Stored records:
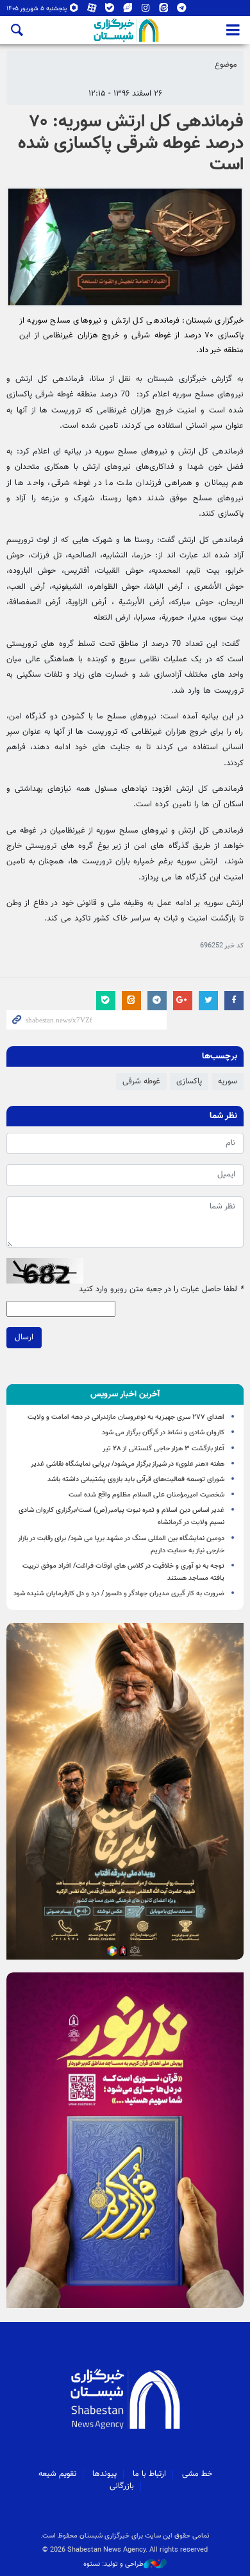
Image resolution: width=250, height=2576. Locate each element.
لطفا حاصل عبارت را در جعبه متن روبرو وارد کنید (161, 1290)
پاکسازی (189, 1081)
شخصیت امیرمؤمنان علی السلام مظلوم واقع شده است (146, 1494)
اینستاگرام (145, 10)
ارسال (24, 1337)
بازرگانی (122, 2486)
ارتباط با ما (149, 2474)
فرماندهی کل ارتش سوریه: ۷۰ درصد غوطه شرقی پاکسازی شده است (131, 143)
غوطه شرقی (141, 1081)
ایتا (163, 10)
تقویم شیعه (57, 2474)
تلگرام (181, 10)
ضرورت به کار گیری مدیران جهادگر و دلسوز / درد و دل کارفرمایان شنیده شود (118, 1593)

● **About this exercise**
Only the lines from the one containing "تلگرام (181, 10)" through the end of the data above are wanted, both ends included; restate them word for word.

● **Response to the task**
تلگرام (181, 10)
ضرورت به کار گیری مدیران جهادگر و دلسوز / درد و دل کارفرمایان شنیده شود (118, 1593)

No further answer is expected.